Scientific classification
- Kingdom: Plantae
- Clade: Tracheophytes
- Clade: Angiosperms
- Clade: Eudicots
- Order: Proteales
- Family: Proteaceae
- Genus: Hakea
- Species: H. ivoryi
- Binomial name: Hakea ivoryi F.M.Bailey

= Hakea ivoryi =

- Genus: Hakea
- Species: ivoryi
- Authority: F.M.Bailey

Species of flowering plant

Hakea ivoryi, commonly known as Ivory's hakea, corkwood or the corkbark tree, is a shrub or small tree in the family Proteaceae and is endemic to an area in the South West region of Queensland and the north west of New South Wales.

==Description==
Hakea ivoryi is shrub or small tree typically grows to a height of 2 to 12 m with white flat silky hairs becoming smooth along branchlets and forms a lignotuber.

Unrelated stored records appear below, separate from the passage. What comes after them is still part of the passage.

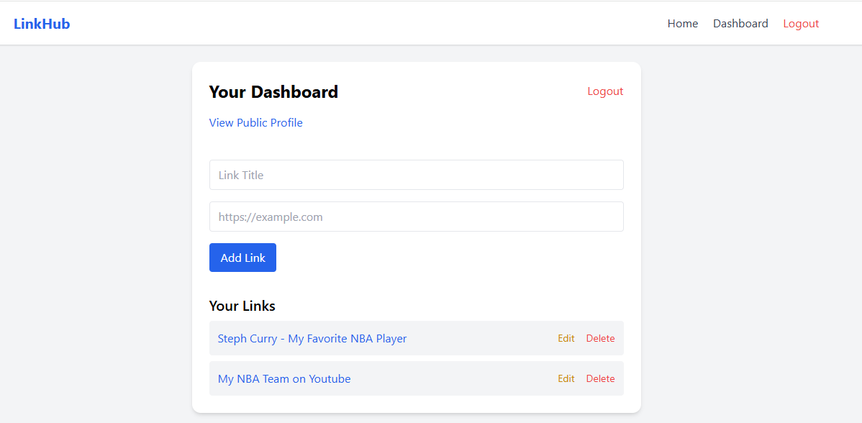Open the Home navigation item

click(x=682, y=23)
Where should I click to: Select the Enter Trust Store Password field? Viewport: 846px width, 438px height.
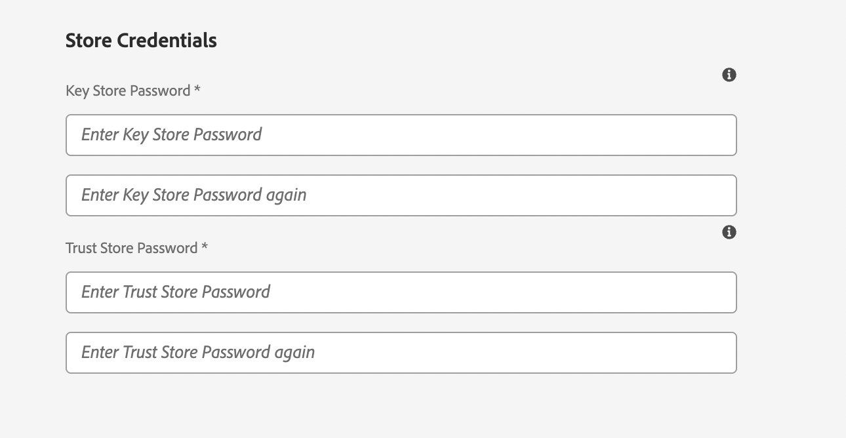point(401,292)
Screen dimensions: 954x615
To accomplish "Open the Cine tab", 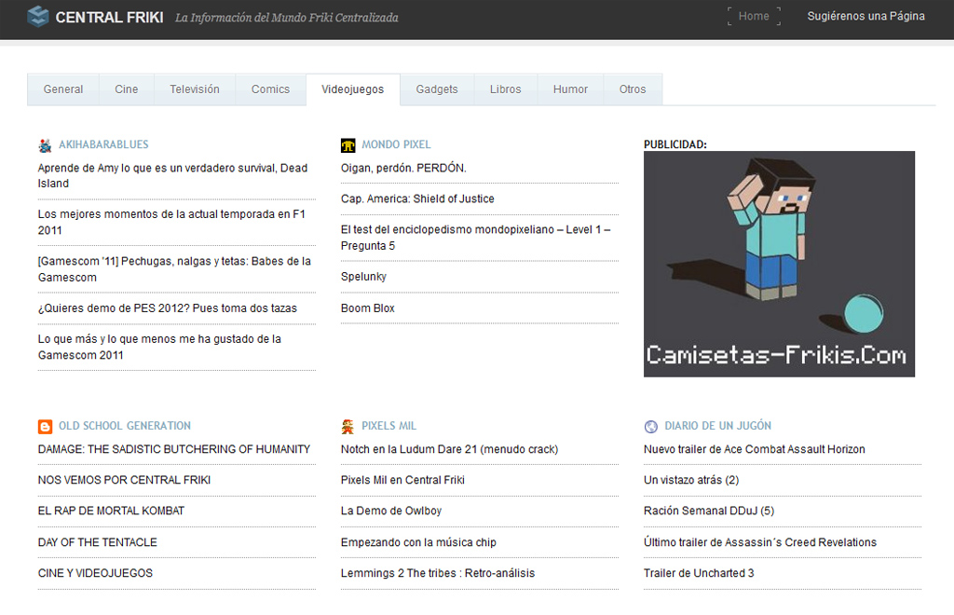I will [127, 89].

It has simple needle-like leaves 3 to 18 cm long with silky hairs becoming hairless with age. Young trees often have highly divided segmented leaves. The bark is brown, rough and corky.
The inflorescence consists of 20–50 white-cream flowers on a short stem and appear in leaf axils from October to January. The fruit are smooth, egg-shaped 25-35 mm long and 10-15 mm wide ending with a short beak.

==Taxonomy and naming==
Hakea ivoryi was first formally described by Frederick Manson Bailey in 1901 as part of the work The Queensland Flora and the description was published in The Queensland Flora. Hakea ivoryi was named after William Ivory who collected specimens for Frederick Bailey.

==Distribution and habitat==
Scattered or growing in small groups on sand plains or loam in open arid woodland in the Bourke-Wanaaring districts and south-western Queensland.